Mother found not guilty of murder of daughter by reason of insanity
Woman had ‘fixed and false’ idea about autistic condition of child (3), court told
The jury at the Central Criminal Court spent 54 minutes deliberating on Wednesday before bringing in a unanimous verdict of not guilty by reason of insanity. Photograph: Matt Kavanagh
A mother who smothered her toddler daughter with a “Minnie Mouse” pillow while she was taking an afternoon nap on the couch in their family home has been found not guilty of her murder by reason of insanity.
The two-day trial at the Central Criminal Court also heard that the woman described to gardaí how she held the pillow over the child’s face as she struggled and screamed. Her three-year-old daughter called out for her daddy and finally let out a sigh, she said.
The 43-year-old woman became “obsessed” and “overwhelmed” with the child’s autism diagnosis and convinced herself that the toddler had a more severe form of autism – pathological demand avoidance – when in reality the diagnosis was at the milder end of the spectrum.
She was fearful for her child’s future and felt it could ruin the life of her other child.
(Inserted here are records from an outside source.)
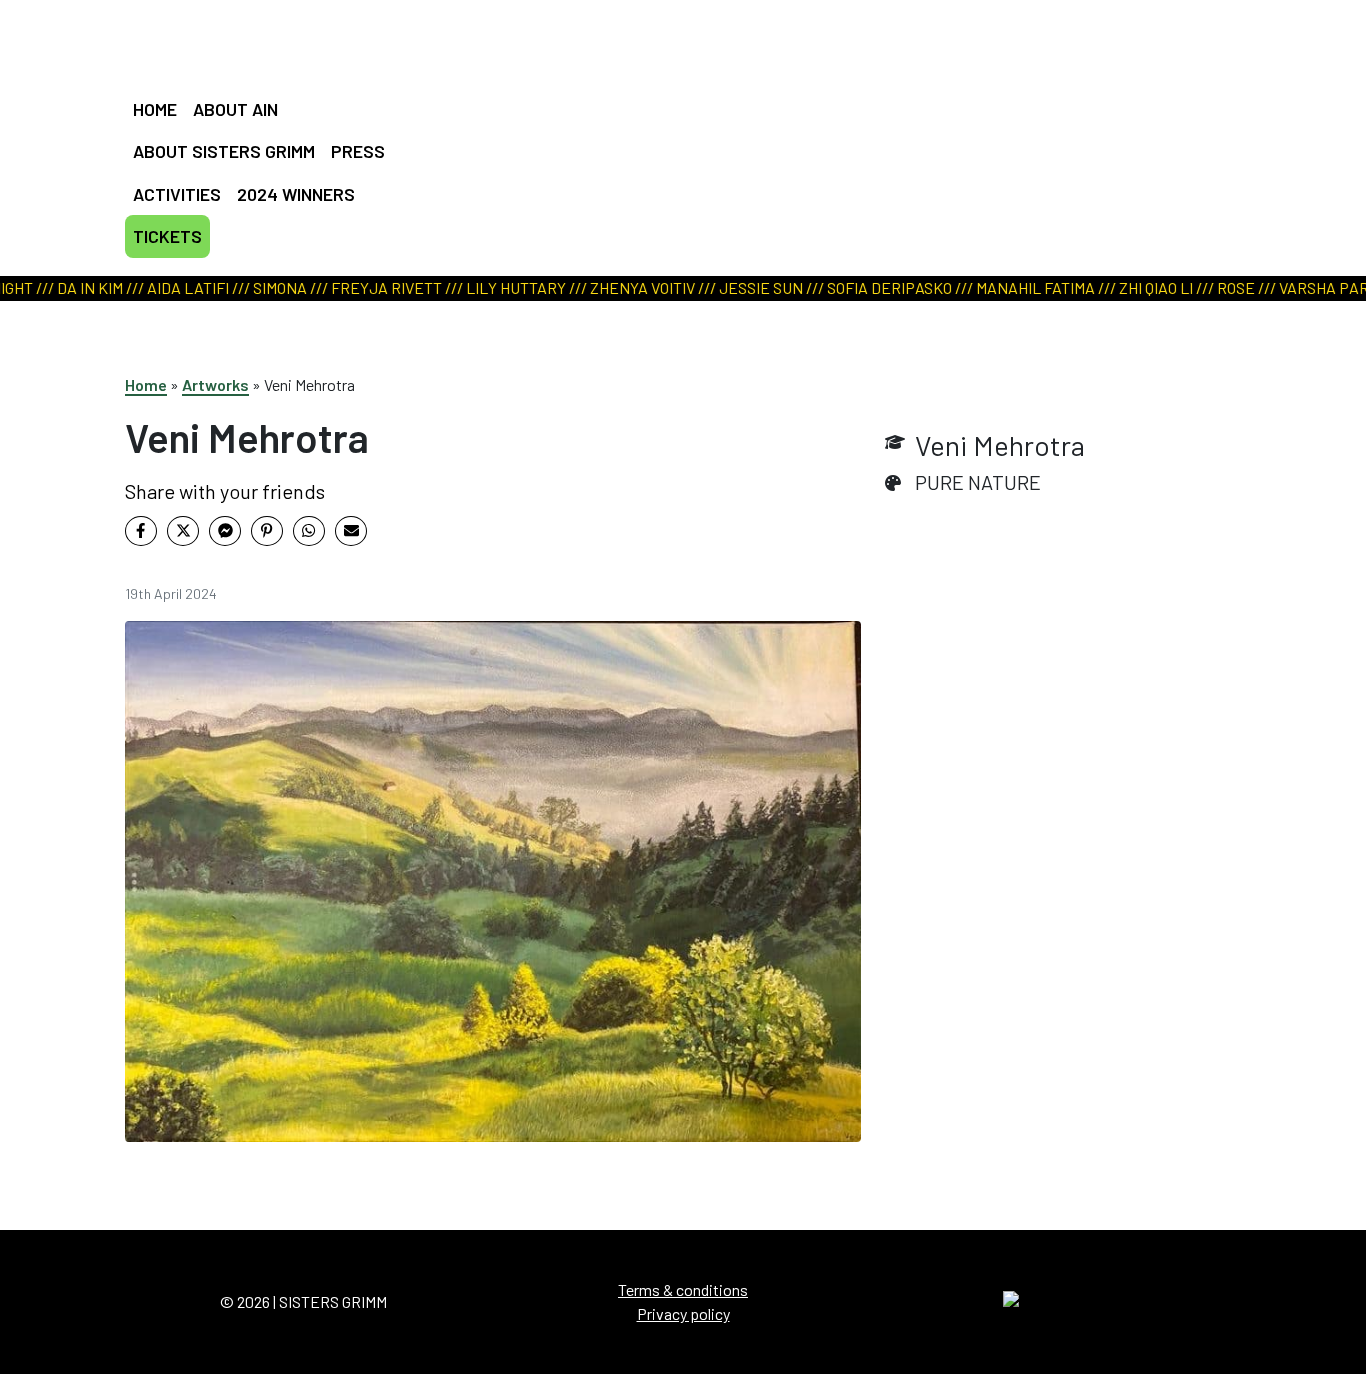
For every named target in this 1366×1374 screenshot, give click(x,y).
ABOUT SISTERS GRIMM (224, 151)
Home (146, 384)
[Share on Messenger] (225, 531)
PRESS (358, 151)
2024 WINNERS (296, 194)
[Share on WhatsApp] (309, 531)
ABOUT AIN (235, 109)
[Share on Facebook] (141, 531)
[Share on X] (183, 531)
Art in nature (676, 157)
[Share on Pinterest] (267, 531)
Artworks (215, 384)
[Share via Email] (351, 531)
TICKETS (167, 236)
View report (672, 182)
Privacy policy (683, 1313)
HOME (155, 109)
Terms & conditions (683, 1289)
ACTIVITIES (177, 194)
In the days prior to the killing the defendant had carried out internet searches on “suicide” and “mothers killing their autistic children”.
Cause of death
The toddler was pronounced dead three days later, on February 13th, 2018, and her cause of death was cerebral hypoxia, caused by the act of suffocation.
The woman, who cannot be named by order of the court, had pleaded not guilty by reason of insanity to the murder of the infant nearly two years ago.
Two consultant forensic psychiatrists from the Central Mental Hospital gave evidence during the trial that the defendant fulfilled the criteria for the special verdict of not guilty by reason of insanity.
Dr Sally Linehan, called by the prosecution, testified that the defendant was suffering with “recurrent depressive disorder” and said the accused did not know what she was doing was wrong and was unable to refrain from committing the act.
Dr Stephen Monks, for the defence, said the woman was suffering from “severe depression with psychotic features” and did not know the nature and quality of the act as she believed her only option was to kill her child, who she was convinced was profoundly disabled and had no future or quality of life.
In his closing speech, prosecution counsel Paul Murray SC asked the jury to return a true verdict which reflected the evidence in the case.
Defence counsel Patrick Gageby SC said in his closing address that his client was a “gentle, kind and caring mother who lived for her children”. However, she harboured a “fixed and false idea” that her child was suffering from the worst possible end of the autism spectrum disorder despite everyone saying to the contrary including the child psychologist.
The woman’s “completely irrational belief” was in the driving seat when she killed her child, said the barrister. Her solution was not one that would lead anyone to consider the person was sane, he concluded.
The jury of six men and six women spent 54 minutes deliberating on Wednesday before bringing in a unanimous verdict of not guilty by reason of insanity.
After they had delivered their verdict, Ms Justice Carmel Stewart thanked the jury for their attendance and participation in this short but difficult trial. The judge exempted them from jury service for the next five years.
Ms Justice Stewart then made an order committing the woman to go to the Central Mental Hospital today and for the matter to be brought back before the court on November 5th.